━━━ Data entries

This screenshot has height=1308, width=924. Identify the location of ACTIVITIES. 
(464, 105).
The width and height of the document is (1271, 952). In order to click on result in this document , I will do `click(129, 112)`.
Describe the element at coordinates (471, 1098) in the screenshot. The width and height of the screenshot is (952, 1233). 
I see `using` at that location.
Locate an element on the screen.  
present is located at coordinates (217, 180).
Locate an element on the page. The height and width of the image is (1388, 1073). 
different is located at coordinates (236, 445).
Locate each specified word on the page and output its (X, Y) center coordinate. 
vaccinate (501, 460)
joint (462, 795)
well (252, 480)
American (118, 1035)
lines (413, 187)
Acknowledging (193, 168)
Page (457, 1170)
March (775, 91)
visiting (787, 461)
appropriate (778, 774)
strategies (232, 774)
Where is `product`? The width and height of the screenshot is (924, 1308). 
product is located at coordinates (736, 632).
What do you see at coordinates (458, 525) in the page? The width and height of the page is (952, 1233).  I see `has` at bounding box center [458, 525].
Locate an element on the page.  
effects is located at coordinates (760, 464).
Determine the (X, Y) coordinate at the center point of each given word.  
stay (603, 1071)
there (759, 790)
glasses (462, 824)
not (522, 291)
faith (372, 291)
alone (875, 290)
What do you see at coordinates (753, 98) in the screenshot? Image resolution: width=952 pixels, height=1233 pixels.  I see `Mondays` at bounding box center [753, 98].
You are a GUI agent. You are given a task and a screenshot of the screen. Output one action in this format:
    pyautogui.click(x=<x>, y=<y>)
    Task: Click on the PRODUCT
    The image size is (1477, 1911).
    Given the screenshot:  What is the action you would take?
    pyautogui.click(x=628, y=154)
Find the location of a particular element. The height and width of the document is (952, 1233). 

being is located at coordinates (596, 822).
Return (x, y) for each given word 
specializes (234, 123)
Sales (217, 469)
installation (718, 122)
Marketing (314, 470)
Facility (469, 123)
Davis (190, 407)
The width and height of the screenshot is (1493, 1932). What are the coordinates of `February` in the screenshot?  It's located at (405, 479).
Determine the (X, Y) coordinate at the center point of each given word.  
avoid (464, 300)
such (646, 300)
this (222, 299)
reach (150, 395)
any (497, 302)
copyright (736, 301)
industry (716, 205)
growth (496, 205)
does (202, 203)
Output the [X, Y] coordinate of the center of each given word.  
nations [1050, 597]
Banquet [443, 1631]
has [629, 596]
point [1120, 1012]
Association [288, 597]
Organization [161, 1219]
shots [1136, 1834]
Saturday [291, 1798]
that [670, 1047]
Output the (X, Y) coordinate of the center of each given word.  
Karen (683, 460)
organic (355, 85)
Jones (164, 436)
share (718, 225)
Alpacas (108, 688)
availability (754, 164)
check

━━━━━━

- Objective: Rewrite all of the lines above, changing every "screenshot" to "snapshot" and leaving everything else the same.

- Finished exercise:
This snapshot has height=1308, width=924. Identify the location of ACTIVITIES. 
(464, 105).
The width and height of the document is (1271, 952). In order to click on result in this document , I will do `click(129, 112)`.
Describe the element at coordinates (471, 1098) in the snapshot. The width and height of the snapshot is (952, 1233). 
I see `using` at that location.
Locate an element on the screen.  
present is located at coordinates (217, 180).
Locate an element on the page. The height and width of the image is (1388, 1073). 
different is located at coordinates (236, 445).
Locate each specified word on the page and output its (X, Y) center coordinate. 
vaccinate (501, 460)
joint (462, 795)
well (252, 480)
American (118, 1035)
lines (413, 187)
Acknowledging (193, 168)
Page (457, 1170)
March (775, 91)
visiting (787, 461)
appropriate (778, 774)
strategies (232, 774)
Where is `product`? The width and height of the snapshot is (924, 1308). 
product is located at coordinates (736, 632).
What do you see at coordinates (458, 525) in the page? The width and height of the page is (952, 1233).  I see `has` at bounding box center [458, 525].
Locate an element on the page.  
effects is located at coordinates (760, 464).
Determine the (X, Y) coordinate at the center point of each given word.  
stay (603, 1071)
there (759, 790)
glasses (462, 824)
not (522, 291)
faith (372, 291)
alone (875, 290)
What do you see at coordinates (753, 98) in the snapshot? Image resolution: width=952 pixels, height=1233 pixels.  I see `Mondays` at bounding box center [753, 98].
You are a GUI agent. You are given a task and a snapshot of the screen. Output one action in this format:
    pyautogui.click(x=<x>, y=<y>)
    Task: Click on the PRODUCT
    The image size is (1477, 1911).
    Given the snapshot:  What is the action you would take?
    pyautogui.click(x=628, y=154)
Find the location of a particular element. The height and width of the document is (952, 1233). 

being is located at coordinates (596, 822).
Return (x, y) for each given word 
specializes (234, 123)
Sales (217, 469)
installation (718, 122)
Marketing (314, 470)
Facility (469, 123)
Davis (190, 407)
The width and height of the snapshot is (1493, 1932). What are the coordinates of `February` in the snapshot?  It's located at (405, 479).
Determine the (X, Y) coordinate at the center point of each given word.  
avoid (464, 300)
such (646, 300)
this (222, 299)
reach (150, 395)
any (497, 302)
copyright (736, 301)
industry (716, 205)
growth (496, 205)
does (202, 203)
Output the [X, Y] coordinate of the center of each given word.  
nations [1050, 597]
Banquet [443, 1631]
has [629, 596]
point [1120, 1012]
Association [288, 597]
Organization [161, 1219]
shots [1136, 1834]
Saturday [291, 1798]
that [670, 1047]
Output the (X, Y) coordinate of the center of each given word.  
Karen (683, 460)
organic (355, 85)
Jones (164, 436)
share (718, 225)
Alpacas (108, 688)
availability (754, 164)
check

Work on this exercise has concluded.